Khalil Gibran on Getting Grounded

"Forget not that the earth delights to feel your bare feet and the winds long to play with your hair." - Khalil Gibran

Gibran's The Prophet is one of the best selling and most translated books of all time. In addition to its positive attitude toward humanity, there is a gentle but insistent provocation to reconnect with nature, directly and deeply. 

Twenty years ago, the idea of “connecting with nature” seemed a quaint, old-fashioned notion to me. Sure we hung out on in Central Park when the weather was good, you know, to recharge; but all the best things in life were behind concrete walls (and increasingly, behind our little glowing internet portals).

Nowadays, connecting with nature seems much more like an urgent luxury. I scamper out of my office midday and desperately soak in some rays like some Fear and Loathing or Naked Lunch denizen deciding he should maybe have a glass of orange juice this week. There has been much written about this as a bigger social challenge in the past few decades, including labeling a deficiency of nature an actual disorder.

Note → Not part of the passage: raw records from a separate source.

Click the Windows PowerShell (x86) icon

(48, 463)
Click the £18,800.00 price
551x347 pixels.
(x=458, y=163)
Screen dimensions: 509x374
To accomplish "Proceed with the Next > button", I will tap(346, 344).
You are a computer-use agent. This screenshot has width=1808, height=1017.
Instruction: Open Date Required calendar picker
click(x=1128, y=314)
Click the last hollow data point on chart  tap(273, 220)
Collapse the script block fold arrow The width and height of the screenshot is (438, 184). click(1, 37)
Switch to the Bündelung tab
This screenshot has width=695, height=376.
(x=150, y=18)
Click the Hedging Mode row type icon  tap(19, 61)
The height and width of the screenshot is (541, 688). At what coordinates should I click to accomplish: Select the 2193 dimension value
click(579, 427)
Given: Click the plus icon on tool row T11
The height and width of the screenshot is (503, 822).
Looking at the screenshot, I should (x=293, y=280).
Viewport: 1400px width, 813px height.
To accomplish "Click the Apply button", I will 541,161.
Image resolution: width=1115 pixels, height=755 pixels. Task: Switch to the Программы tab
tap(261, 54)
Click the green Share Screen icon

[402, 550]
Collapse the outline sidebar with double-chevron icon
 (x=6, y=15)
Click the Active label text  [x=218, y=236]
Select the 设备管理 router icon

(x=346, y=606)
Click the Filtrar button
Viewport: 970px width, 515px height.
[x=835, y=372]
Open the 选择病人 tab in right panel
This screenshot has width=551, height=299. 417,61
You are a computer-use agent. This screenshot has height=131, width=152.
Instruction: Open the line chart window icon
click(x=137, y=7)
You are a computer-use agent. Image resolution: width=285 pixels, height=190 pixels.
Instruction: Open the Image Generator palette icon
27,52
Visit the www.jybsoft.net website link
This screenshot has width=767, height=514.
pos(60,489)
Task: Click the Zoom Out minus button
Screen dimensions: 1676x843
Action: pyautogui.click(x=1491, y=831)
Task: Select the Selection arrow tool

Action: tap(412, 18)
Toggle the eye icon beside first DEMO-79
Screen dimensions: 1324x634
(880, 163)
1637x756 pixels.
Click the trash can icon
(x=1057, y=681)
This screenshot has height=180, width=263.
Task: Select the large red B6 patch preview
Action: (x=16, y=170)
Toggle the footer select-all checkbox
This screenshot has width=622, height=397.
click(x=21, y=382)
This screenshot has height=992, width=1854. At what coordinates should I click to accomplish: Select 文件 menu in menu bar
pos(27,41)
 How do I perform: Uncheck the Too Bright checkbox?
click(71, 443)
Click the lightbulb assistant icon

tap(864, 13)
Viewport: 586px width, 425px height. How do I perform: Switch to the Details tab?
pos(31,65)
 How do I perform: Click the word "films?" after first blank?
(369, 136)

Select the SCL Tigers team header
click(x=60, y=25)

To this end, I have been taking time to get outside during the past few weeks, whenever weather allows. It has been a long winter for all of us in the northern hemisphere, and I am really looking to spring. We’ll see about bare feet. I know the earth would delight in it, but so do ticks and plantar warts so…See? There I go again, avoiding the outdoors. Time for a change of scenery!

Speaking of which, Nichole and I have been hard at work on a few additions to our website. I’ll be bringing this substack over to our domain, and we’ll be putting up more of our creative studio’s other projects, including but not limited to all of Nichole’s Paris photography, Paris in Color, The Paris Journal, a few client things and all of that good stuff.

I also have an idea for a new project that is not exactly illustrations based on classic literature. Do I dare, do I dare…disturb the uniform content strategy?



About the Art

“I responded to the quote’s personification of the wind and earth, so rather than centering on a person’s experience of the wind, I chose to capture the wind’s experience of a person. How does the wind “see” something? How does it caress someone it longs for? In our illustration, the wind dresses a human form in its movement, becoming a natural surrogate for clothing.”